"Eine Bewertung von Arbeitskampfmaßnahmen durch die Fachgerichte als rechtswidrig kommt deshalb grundsätzlich nur in Betracht, wenn eine Arbeitskampfmaßnahme offensichtlich ungeeignet und unverhältnismäßig ist. Was im hier zu entscheidenden Fall nicht gegeben ist."
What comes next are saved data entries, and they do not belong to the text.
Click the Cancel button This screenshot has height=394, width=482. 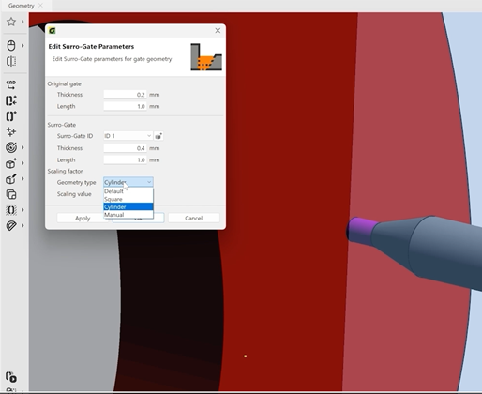click(x=194, y=218)
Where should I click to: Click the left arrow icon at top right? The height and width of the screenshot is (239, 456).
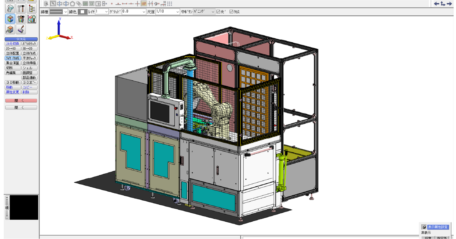tap(436, 4)
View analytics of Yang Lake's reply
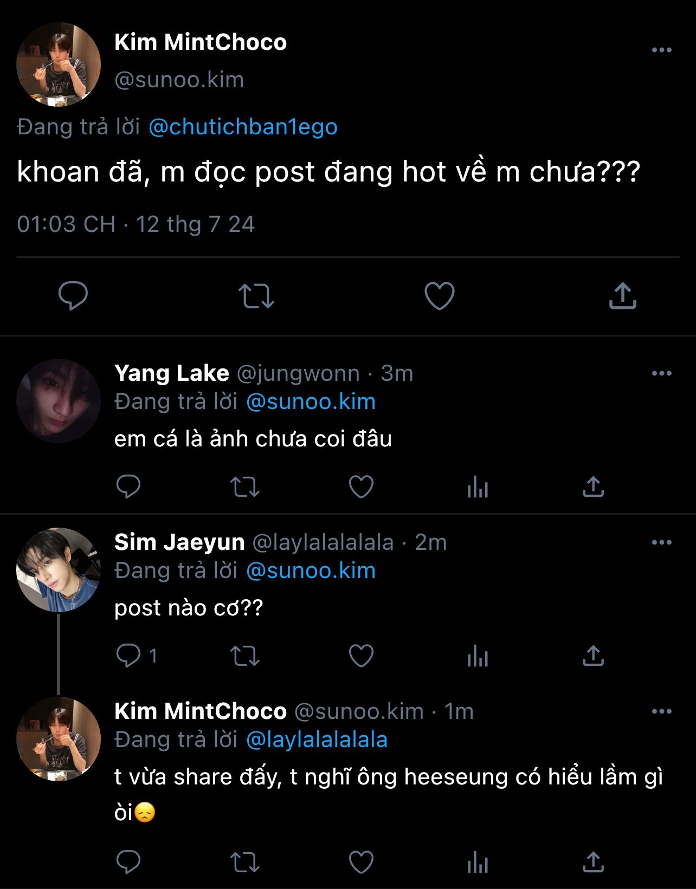Screen dimensions: 696x889 [x=478, y=486]
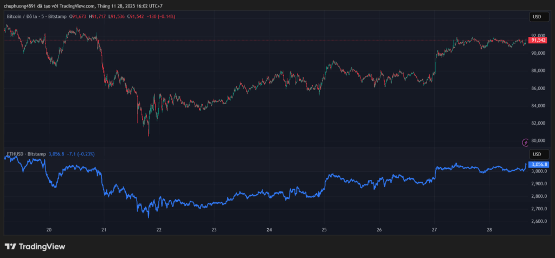Click the TradingView logo at bottom left
555x258 pixels.
(35, 247)
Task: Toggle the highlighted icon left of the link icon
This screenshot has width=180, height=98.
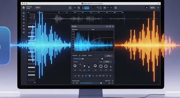Action: tap(105, 8)
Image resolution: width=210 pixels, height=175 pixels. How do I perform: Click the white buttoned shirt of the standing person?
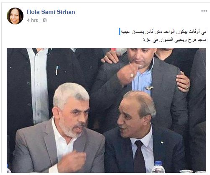tap(39, 85)
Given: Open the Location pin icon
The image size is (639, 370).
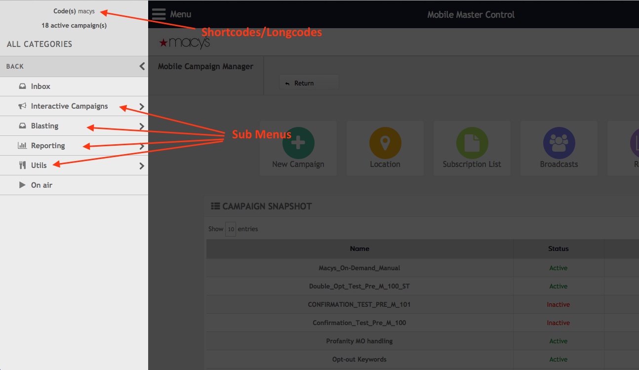Looking at the screenshot, I should tap(385, 143).
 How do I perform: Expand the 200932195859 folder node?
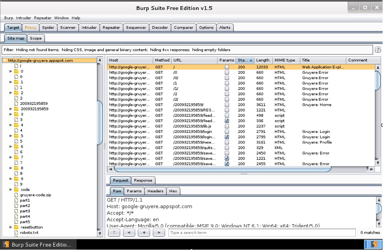pyautogui.click(x=11, y=109)
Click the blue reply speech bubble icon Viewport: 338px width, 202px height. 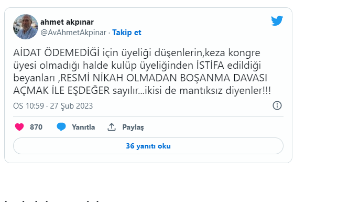coord(61,127)
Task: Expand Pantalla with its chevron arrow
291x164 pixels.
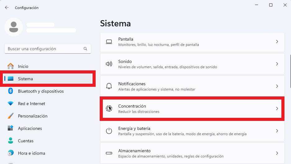Action: [277, 42]
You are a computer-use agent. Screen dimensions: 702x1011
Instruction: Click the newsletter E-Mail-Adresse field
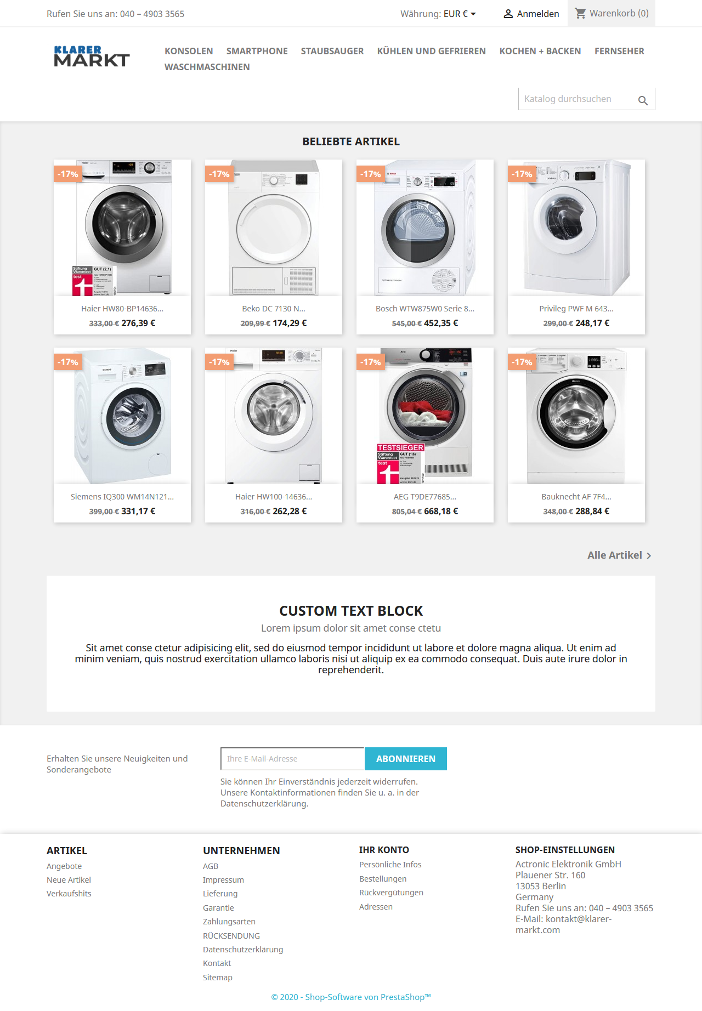point(293,759)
Quelle: Pressemitteilung des Sächsischen Landesarbeitsgerichts vom 2.11.2007 Aktenzeichen 7 SaGa 19/07
Anmerkung: Zu Recht weist das Landesarbeitsgericht in Chemnitz daher das Ansinnen zurück, per einstweiliger Verfügung in das Streikgeschehen einzugreifen. Das wäre bei der einen Frage, nämnlich der Verhältnismässigkeit des Streiks, allenfalls bei offensichtlich gestörter Kampfparität der Fall. Ob der von der GdL angestrebte Tarifvertrag ausserdem gegen den Grundsatz der Tarifeinheit verstösst, wird sich erst herausstellen, wenn es ihn gibt und selbst dann ist fraglich, ob das Bundesarbeitsgericht - dann allerdings in einem Hauptsacheverfahren - an diesem Grundsatz überhaupt festhält.